Intervention de Arnaud Montebourg

Réunion du mercredi 13 décembre 2017 à 17h00
Commission d'enquête chargée d'examiner les décisions de l'État en matière de politique industrielle, au regard des fusions d'entreprises intervenues récemment, notamment dans les cas d'alstom, d'alcatel et de stx, ainsi que les moyens susceptibles de protéger nos fleurons industriels nationaux dans un contexte commercial mondialisé

Arnaud Montebourg, ancien ministre de l'économie, du redressement productif et du numérique :

Mme El Haïry m'a posé la question du transfert des mécanismes de contrôle au plan européen. Vu l'état de dysfonctionnement du système politique européen et son excès de bureaucratisation, je suis conduit à me méfier. C'est peut-être compliqué en France, mais on sait prendre des décisions en vingt-quatre heures quand il le faut. Sur le plan européen, je n'ai aucune confiance dans le dispositif. Peut-être qu'il changera, mais vous savez d'expérience ce qui se passe : on dépouille les États de leur souveraineté pour la transférer à une entité non-démocratique qui prétend l'exercer de manière partagée. En conséquence, on ne peut plus agir à titre national et on ne le fait pas davantage sur le plan européen. Les citoyens entrent en rébellion contre l'Europe et contre leurs dirigeants, ce qui donne le populisme que nous connaissons, ou plutôt l'extrémisme à tous les étages. Je suis donc très réservé. On peut être plutôt optimiste ou plutôt pessimiste, selon les sensibilités. Pour moi, c'est : méfiance !
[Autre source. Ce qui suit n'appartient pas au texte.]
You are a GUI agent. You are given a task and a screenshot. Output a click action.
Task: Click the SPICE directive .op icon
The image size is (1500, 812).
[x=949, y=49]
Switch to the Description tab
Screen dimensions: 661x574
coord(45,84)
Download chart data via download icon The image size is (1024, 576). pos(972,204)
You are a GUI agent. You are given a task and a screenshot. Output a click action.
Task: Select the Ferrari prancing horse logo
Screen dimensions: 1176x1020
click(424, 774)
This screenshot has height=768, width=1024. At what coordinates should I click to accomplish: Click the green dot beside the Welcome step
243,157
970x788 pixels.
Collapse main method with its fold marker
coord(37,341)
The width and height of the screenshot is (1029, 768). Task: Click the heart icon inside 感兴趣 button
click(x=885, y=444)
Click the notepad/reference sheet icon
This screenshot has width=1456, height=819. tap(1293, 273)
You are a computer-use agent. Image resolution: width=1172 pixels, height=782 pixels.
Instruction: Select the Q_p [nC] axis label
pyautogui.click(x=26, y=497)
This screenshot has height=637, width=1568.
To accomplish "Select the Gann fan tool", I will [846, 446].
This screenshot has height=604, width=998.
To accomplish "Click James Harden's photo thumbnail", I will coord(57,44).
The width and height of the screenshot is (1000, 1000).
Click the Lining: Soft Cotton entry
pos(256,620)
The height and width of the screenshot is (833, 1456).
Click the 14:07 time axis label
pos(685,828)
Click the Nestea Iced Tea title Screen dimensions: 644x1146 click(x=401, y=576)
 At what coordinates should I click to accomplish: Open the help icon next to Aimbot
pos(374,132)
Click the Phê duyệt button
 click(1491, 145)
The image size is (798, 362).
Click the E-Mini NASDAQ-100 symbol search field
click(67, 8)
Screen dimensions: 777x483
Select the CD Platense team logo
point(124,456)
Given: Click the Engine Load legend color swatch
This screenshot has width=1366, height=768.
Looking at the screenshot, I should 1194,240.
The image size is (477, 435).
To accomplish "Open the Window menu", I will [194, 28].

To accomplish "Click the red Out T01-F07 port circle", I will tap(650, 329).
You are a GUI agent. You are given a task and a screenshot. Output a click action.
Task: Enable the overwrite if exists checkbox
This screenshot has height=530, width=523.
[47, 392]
Mme Kerbarh m'a interrogé sur Vigeo. Je vais remettre à la commission d'enquête l'Agreement que j'ai signé au nom du Gouvernement français. C'est un protocole d'accord à parfaire. On m'a demandé si j'avais anticipé : vous verrez qu'un document du 19 février 2014 traitait de l'affaire chinoise et des difficultés liées à la solitude d'Alstom, mais concluait qu'il n'y avait pas urgence à agir. Un mois plus tard, on était sur le gril, avec des dirigeants qui avaient trahi la France, selon moi – je le leur ai d'ailleurs dit. Vigeo a été mandaté, vous verrez que cela figure dans l'accord. Il serait intéressant de savoir ce qui s'est produit ensuite, mais ma situation actuelle ne me permet pas de poser des questions : je ne suis qu'un citoyen français parmi 67 millions d'autres, et c'est bien normal.

Vous avez aussi évoqué la route de la soie. Il va falloir remplir les trains repartant vers la Chine. Vous savez que les bateaux arrivant en Europe repartent à vide, exception faite des grumes de chêne avec lesquels on fabrique en Chine du parquet qui est ensuite revendu aux Français. Vous voyez à quel point la situation est devenue absurde. Il va falloir que les Européens vendent des produits aux Chinois. C'est l'enjeu de ces infrastructures de transport.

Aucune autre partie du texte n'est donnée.